* [Description of the task]:
Using the listing below, copy exactly the lines from the one containing "This screenshot has height=674, width=1200." to the one containing "You are a computer-use agent. Viewport: 752px", both lines included, and no others.

········

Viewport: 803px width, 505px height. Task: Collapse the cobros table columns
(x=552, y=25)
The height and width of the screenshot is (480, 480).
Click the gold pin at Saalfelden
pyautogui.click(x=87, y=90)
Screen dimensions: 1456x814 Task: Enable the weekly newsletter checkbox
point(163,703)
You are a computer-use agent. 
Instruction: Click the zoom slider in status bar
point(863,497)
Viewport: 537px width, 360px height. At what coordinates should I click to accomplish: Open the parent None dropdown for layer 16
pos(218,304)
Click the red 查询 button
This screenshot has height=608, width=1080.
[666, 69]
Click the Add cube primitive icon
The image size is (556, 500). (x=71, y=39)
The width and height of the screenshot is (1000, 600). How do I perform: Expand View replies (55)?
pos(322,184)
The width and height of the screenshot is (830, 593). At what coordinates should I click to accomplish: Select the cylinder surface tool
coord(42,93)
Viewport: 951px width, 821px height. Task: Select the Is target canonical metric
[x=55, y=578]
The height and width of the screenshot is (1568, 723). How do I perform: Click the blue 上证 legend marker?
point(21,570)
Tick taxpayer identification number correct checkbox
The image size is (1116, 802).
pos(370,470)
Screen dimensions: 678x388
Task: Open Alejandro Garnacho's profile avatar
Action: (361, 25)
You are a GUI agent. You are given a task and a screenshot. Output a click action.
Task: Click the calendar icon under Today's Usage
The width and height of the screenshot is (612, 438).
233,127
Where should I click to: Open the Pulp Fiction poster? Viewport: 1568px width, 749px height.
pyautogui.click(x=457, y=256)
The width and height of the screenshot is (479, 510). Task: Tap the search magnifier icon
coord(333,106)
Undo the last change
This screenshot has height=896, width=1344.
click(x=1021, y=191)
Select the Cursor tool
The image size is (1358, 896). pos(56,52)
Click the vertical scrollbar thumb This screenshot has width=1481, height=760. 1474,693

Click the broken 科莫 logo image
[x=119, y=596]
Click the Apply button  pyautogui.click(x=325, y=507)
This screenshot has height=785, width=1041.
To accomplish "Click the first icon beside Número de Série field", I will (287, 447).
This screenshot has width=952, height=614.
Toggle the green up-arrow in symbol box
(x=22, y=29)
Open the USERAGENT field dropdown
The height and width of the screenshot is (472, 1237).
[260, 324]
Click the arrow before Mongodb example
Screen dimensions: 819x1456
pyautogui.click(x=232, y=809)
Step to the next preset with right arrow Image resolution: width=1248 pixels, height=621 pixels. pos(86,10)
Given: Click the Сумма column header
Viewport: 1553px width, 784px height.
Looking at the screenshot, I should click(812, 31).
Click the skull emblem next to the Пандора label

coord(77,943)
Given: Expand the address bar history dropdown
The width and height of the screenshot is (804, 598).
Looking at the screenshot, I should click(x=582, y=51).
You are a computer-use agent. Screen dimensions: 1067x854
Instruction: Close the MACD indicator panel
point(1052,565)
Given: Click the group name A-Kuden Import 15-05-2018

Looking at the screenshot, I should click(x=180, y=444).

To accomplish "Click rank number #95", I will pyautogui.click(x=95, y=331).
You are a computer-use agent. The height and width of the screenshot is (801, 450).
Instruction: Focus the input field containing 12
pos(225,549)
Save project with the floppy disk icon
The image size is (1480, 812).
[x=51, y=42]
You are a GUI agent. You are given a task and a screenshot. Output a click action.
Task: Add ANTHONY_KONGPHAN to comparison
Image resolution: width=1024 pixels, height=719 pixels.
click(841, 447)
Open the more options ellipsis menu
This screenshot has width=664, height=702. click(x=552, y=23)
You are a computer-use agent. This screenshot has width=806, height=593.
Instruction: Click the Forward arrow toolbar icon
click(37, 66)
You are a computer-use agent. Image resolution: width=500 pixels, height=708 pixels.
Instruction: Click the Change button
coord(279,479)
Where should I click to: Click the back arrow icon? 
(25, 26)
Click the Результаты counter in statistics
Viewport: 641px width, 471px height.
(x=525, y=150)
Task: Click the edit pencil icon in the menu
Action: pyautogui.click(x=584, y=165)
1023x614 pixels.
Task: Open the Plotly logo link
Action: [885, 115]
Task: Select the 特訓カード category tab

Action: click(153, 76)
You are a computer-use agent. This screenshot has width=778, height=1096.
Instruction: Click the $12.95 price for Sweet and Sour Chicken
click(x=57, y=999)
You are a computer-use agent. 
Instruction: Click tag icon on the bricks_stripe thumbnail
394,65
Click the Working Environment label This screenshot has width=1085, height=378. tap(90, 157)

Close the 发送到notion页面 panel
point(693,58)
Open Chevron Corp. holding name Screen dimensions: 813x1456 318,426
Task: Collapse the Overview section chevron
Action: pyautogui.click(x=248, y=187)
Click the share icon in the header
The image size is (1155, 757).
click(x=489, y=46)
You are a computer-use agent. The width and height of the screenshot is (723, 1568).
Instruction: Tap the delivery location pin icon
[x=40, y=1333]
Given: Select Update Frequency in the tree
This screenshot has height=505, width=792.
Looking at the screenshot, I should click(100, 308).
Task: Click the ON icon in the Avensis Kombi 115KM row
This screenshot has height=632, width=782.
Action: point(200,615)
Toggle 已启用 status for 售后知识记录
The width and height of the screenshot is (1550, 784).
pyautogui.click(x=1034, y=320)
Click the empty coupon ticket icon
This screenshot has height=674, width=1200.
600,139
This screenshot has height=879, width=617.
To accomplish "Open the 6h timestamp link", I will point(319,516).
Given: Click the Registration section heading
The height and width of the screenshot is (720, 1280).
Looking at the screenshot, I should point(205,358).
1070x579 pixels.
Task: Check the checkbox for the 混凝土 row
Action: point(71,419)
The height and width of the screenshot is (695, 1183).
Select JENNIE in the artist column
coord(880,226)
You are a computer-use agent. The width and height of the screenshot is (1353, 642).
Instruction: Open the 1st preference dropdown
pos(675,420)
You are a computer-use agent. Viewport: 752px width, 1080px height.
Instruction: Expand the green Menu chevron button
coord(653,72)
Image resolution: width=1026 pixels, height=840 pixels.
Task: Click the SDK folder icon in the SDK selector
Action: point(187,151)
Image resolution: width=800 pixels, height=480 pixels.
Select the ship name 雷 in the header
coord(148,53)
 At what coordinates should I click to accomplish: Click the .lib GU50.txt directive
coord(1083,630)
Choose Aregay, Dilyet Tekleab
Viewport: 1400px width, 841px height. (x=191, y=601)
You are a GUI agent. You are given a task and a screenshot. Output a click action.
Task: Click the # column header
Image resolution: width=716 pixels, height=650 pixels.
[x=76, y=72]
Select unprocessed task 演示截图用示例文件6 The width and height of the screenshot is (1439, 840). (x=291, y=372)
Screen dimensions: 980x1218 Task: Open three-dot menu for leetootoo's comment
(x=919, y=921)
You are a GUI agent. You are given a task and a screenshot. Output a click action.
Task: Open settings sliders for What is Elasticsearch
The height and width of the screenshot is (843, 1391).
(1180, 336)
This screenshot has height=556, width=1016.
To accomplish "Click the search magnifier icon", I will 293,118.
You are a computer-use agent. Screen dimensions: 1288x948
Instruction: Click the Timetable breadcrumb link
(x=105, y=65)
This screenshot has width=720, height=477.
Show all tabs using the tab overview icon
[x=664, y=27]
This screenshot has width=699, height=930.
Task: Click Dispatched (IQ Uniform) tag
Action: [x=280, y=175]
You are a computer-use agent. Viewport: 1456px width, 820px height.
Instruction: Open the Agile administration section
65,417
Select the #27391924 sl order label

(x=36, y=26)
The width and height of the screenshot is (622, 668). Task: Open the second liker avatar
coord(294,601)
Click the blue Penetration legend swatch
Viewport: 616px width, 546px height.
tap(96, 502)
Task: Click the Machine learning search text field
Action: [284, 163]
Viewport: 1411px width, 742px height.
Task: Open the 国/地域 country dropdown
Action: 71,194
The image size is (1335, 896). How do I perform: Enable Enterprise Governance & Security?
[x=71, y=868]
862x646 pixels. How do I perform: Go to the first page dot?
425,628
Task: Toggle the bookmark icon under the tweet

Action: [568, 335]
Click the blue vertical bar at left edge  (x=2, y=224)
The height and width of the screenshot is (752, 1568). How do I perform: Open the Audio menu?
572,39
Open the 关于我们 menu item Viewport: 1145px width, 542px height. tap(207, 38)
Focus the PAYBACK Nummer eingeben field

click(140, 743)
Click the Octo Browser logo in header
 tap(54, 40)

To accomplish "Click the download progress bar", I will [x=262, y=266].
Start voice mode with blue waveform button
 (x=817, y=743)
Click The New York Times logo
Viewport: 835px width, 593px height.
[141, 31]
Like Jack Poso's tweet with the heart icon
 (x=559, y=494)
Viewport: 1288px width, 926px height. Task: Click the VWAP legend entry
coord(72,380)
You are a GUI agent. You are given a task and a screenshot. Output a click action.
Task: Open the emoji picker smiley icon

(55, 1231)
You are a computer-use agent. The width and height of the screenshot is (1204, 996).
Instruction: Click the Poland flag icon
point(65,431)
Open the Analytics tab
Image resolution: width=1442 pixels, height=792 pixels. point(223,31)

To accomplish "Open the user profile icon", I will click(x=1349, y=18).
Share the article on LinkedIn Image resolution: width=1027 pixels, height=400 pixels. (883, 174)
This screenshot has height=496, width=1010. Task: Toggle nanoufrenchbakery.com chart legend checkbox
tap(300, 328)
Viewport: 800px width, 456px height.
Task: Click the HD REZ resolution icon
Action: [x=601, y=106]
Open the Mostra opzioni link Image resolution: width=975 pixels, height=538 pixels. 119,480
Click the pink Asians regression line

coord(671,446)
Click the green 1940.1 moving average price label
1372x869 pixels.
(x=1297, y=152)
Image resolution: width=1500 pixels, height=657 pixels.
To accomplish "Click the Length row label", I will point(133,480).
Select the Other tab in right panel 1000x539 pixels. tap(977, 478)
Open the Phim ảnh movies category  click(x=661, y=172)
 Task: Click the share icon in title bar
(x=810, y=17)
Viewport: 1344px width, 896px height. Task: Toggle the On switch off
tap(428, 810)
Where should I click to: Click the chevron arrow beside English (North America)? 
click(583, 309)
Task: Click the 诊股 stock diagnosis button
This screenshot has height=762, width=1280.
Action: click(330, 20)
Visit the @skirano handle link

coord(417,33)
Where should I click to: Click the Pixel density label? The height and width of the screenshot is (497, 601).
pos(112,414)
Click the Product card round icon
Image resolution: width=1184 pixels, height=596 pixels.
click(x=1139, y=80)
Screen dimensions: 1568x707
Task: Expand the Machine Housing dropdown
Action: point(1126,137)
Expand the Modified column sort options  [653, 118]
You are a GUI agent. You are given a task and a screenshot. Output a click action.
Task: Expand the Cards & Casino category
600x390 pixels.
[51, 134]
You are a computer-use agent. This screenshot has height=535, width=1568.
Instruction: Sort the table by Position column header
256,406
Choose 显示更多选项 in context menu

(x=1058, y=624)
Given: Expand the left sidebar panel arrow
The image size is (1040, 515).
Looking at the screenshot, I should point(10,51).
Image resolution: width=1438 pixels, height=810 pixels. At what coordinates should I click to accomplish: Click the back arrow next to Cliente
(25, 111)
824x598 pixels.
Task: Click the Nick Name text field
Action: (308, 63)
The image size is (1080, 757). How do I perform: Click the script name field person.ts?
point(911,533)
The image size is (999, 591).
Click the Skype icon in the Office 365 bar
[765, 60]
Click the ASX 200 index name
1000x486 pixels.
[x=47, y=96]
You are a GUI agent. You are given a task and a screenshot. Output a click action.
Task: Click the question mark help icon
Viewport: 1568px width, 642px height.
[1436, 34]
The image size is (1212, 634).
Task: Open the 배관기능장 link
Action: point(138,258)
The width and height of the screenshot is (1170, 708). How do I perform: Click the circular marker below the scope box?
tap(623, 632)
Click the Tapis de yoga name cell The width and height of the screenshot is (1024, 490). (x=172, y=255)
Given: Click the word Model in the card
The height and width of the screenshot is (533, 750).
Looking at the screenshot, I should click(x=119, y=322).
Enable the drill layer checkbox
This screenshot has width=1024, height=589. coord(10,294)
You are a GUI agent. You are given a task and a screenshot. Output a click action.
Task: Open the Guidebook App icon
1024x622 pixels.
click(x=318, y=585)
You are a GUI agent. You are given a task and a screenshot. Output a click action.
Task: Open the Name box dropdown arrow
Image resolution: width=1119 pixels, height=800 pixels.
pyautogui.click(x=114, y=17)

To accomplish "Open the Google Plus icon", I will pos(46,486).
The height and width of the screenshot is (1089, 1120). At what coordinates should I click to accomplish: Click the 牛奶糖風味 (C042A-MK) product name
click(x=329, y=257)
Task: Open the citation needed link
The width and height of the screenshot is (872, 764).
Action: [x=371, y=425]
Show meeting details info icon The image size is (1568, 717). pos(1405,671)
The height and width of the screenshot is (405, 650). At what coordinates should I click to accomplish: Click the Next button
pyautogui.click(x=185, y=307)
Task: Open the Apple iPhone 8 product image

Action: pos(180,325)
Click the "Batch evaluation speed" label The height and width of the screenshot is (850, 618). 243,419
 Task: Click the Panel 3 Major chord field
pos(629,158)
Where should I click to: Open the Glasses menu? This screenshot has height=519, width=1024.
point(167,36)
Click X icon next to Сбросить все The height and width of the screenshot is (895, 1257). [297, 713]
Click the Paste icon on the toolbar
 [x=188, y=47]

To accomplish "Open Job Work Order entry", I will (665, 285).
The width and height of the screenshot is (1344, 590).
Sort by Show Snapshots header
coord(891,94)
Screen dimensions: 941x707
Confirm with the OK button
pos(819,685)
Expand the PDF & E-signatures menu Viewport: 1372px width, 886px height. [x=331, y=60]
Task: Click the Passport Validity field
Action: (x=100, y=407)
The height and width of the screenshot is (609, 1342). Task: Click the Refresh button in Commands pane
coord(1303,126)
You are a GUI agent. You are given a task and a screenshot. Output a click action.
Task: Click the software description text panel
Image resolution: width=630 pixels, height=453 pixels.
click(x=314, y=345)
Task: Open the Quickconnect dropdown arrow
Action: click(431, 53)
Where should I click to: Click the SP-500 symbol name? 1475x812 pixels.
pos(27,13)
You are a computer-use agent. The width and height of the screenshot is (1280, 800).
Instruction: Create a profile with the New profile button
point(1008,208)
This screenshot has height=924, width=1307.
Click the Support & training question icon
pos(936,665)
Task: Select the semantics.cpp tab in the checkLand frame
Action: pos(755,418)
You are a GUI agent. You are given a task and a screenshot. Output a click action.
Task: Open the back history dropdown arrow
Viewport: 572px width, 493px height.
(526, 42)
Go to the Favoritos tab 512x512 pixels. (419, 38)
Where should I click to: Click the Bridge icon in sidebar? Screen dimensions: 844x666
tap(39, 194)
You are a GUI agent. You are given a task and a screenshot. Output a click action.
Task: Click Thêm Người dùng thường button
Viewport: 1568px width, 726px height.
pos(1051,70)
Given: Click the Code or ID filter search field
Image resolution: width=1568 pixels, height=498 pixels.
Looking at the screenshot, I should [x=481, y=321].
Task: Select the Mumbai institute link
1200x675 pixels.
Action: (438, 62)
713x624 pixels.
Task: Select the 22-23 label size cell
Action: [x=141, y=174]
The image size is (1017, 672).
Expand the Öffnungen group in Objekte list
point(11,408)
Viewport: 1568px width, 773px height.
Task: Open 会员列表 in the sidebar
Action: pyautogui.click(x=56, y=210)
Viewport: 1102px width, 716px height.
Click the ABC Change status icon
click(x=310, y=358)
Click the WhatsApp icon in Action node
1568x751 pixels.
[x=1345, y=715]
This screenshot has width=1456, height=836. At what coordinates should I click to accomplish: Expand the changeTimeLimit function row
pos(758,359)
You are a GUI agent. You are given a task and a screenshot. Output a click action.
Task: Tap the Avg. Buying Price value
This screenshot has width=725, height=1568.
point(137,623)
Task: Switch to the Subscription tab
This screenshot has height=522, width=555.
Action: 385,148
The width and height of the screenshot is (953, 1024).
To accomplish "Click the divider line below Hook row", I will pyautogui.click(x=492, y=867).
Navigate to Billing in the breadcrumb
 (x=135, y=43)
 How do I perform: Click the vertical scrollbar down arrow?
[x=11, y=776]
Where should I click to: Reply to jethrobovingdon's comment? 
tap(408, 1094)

········

* [Expected answer]:
This screenshot has height=674, width=1200.
600,139
This screenshot has height=879, width=617.
To accomplish "Open the 6h timestamp link", I will point(319,516).
Given: Click the Registration section heading
The height and width of the screenshot is (720, 1280).
Looking at the screenshot, I should point(205,358).
1070x579 pixels.
Task: Check the checkbox for the 混凝土 row
Action: point(71,419)
The height and width of the screenshot is (695, 1183).
Select JENNIE in the artist column
coord(880,226)
You are a computer-use agent. The width and height of the screenshot is (1353, 642).
Instruction: Open the 1st preference dropdown
pos(675,420)
You are a computer-use agent. Viewport: 752px width, 1080px height.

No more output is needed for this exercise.